In the face of ongoing wars and a grim geopolitical backdrop, the global economy has remained a beacon of hope. Just a year ago, concerns loomed over an impending recession due to high interest rates. However, the optimists have been surprised as the world economy defied expectations.
America’s economy, in particular, displayed remarkable resilience, surging at an impressive annualized rate of 4.9% in the third quarter. Globally, inflation rates are decreasing, unemployment remains relatively low, and major central banks have paused their monetary tightening. Even China, amidst a property crisis, is anticipated to benefit from a modest stimulus.
Despite the current optimism, this economic cheer may be short-lived. The foundation supporting today’s growth appears precarious, and lurking threats cast a shadow on the future.
The buoyant economy has led to speculation that while interest rates are no longer rising rapidly, they may not decrease significantly either. Recent actions by the European Central Bank and the Federal Reserve, maintaining steady rates, have triggered a sharp rise in long-term bond yields. The United States, for instance, now faces a 5% borrowing rate for a 30-year period, a substantial increase from the 1.2% during the depths of the pandemic recession.

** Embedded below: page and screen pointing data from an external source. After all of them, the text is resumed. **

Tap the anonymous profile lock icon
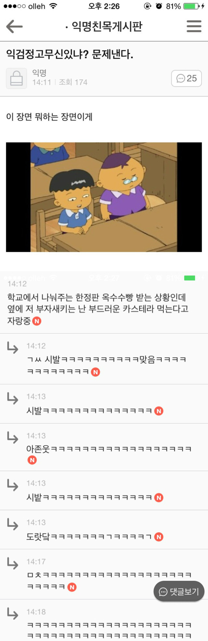 coord(16,78)
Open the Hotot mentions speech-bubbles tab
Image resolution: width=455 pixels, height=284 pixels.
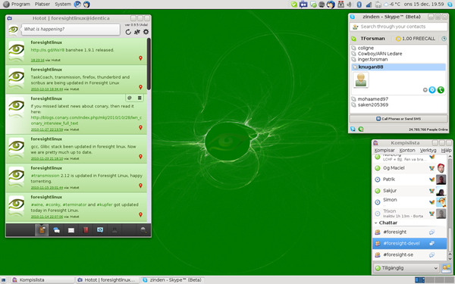[x=57, y=230]
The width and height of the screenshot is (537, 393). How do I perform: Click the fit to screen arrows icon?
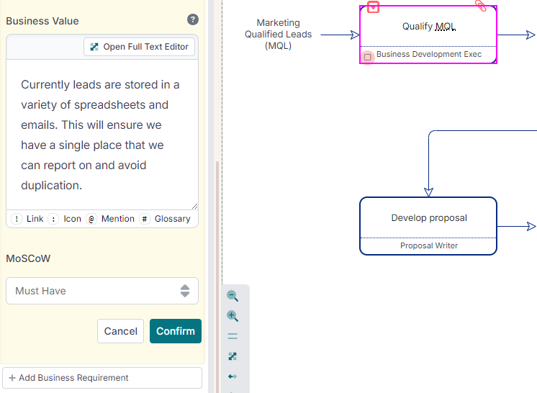click(x=233, y=356)
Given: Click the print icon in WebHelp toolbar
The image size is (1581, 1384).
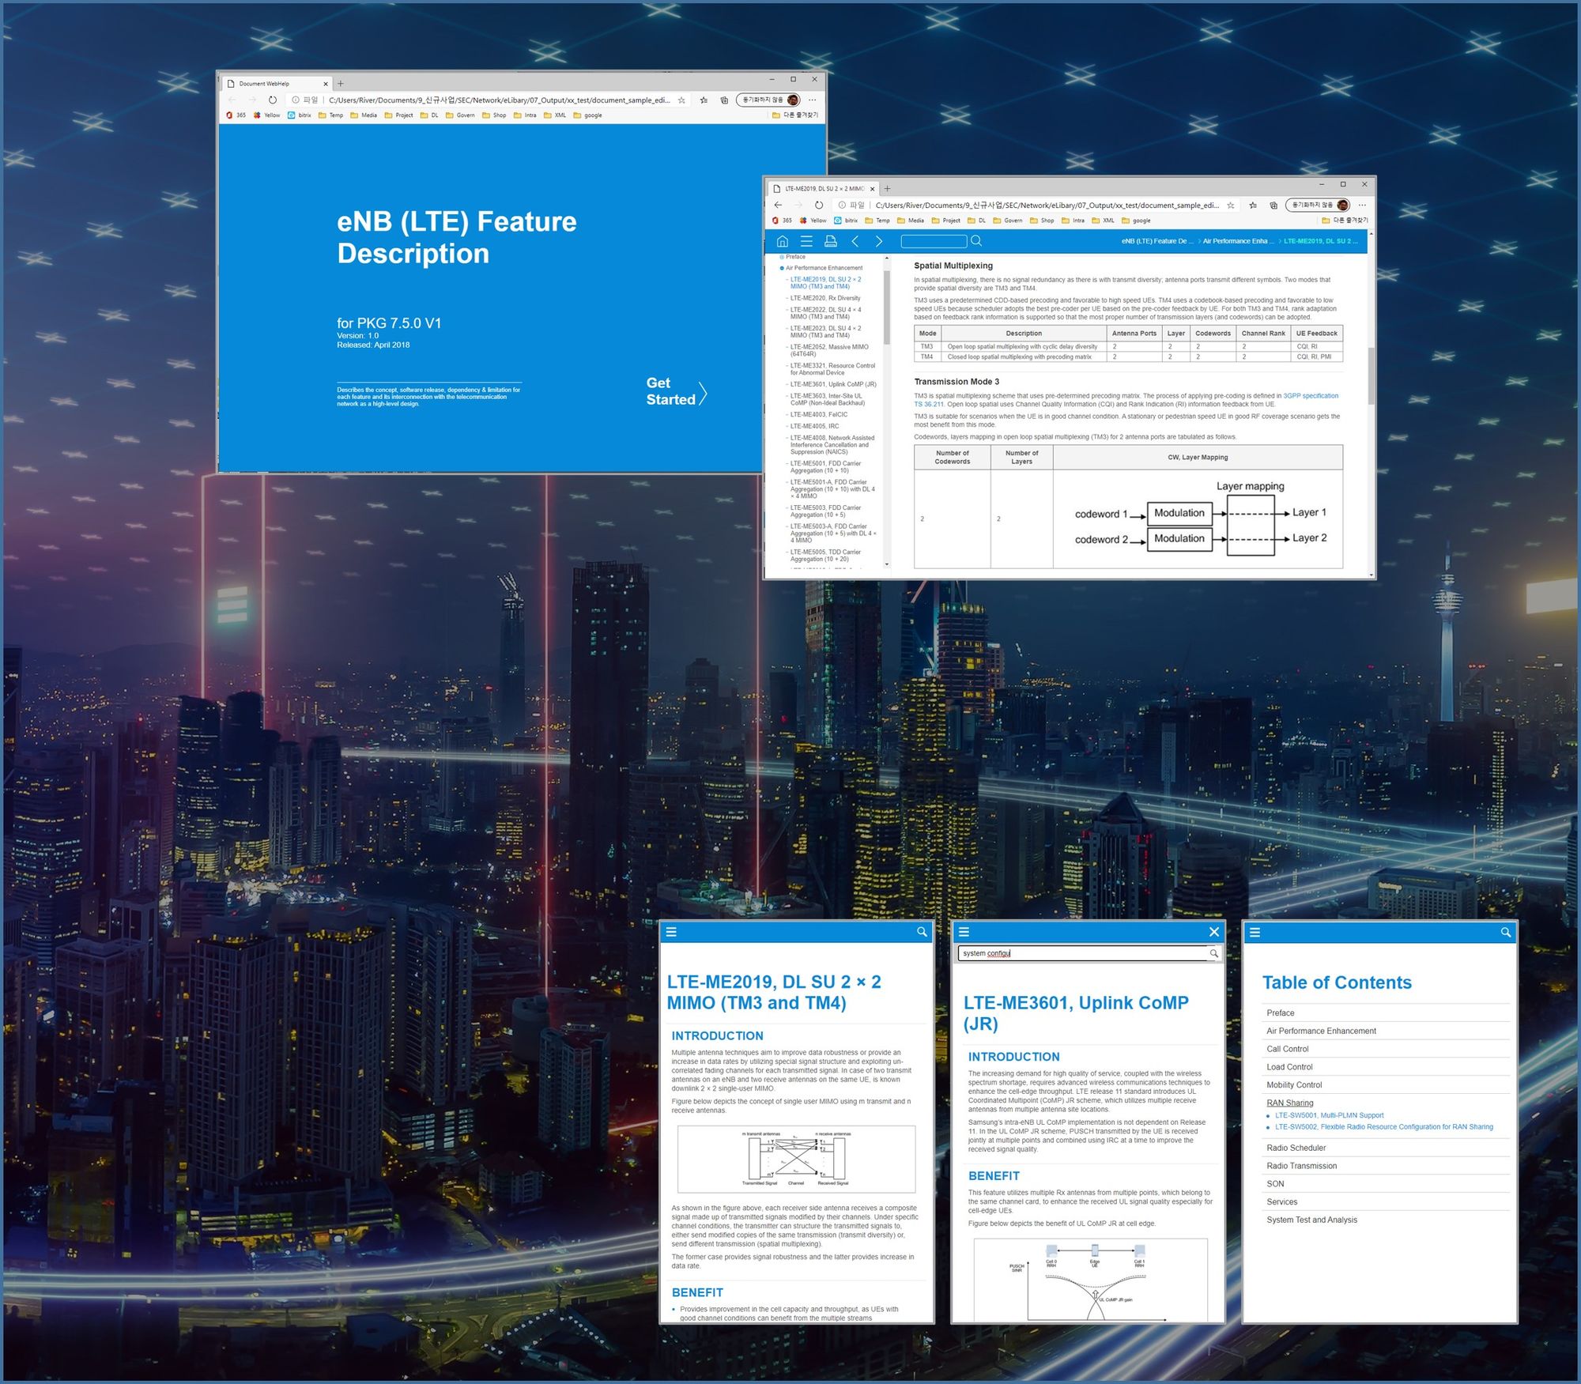Looking at the screenshot, I should [830, 241].
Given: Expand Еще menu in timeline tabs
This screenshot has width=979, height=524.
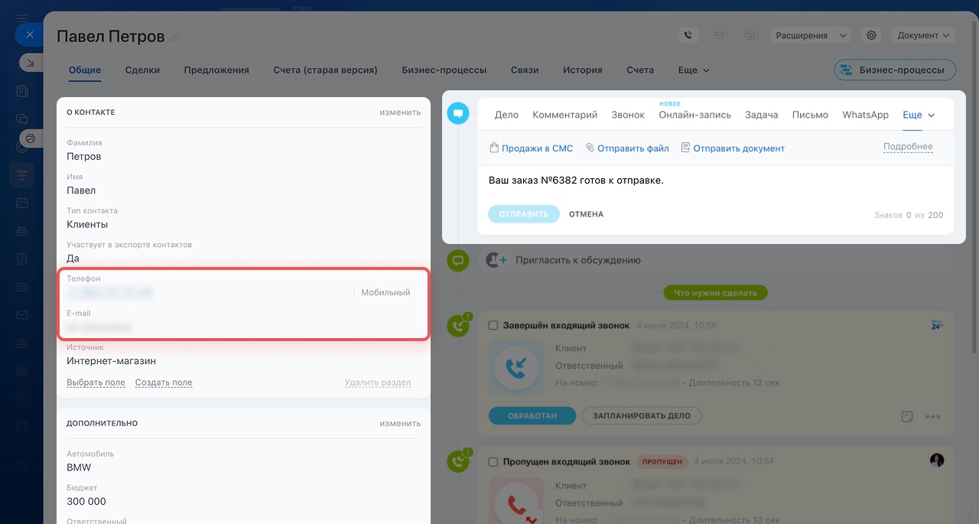Looking at the screenshot, I should tap(919, 115).
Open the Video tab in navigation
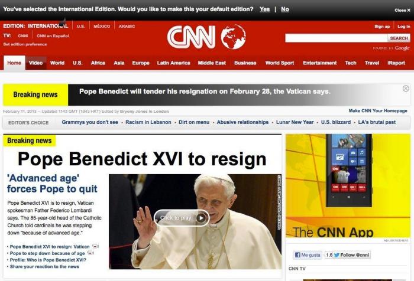The width and height of the screenshot is (414, 281). click(35, 63)
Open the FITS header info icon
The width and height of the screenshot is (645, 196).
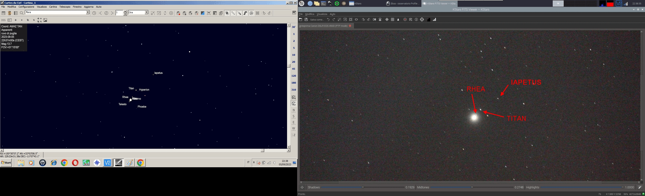pos(416,20)
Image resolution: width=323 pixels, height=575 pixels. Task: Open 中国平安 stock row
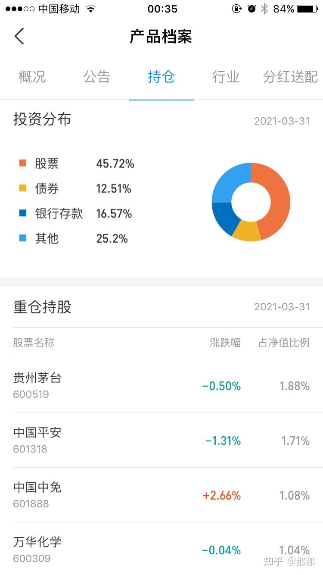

Even nations accustomed to low rates, such as Germany, have witnessed significant hikes in their borrowing costs. Notably, Germany’s ten-year bond yield, which was once negative, has climbed to nearly 3%. The Bank of Japan, too, has nearly abandoned its commitment to peg ten-year borrowing costs at 1%.
In this fragile economic landscape, the mirage of global prosperity appears increasingly susceptible to disruption, raising concerns about the sustainability of the current economic boom.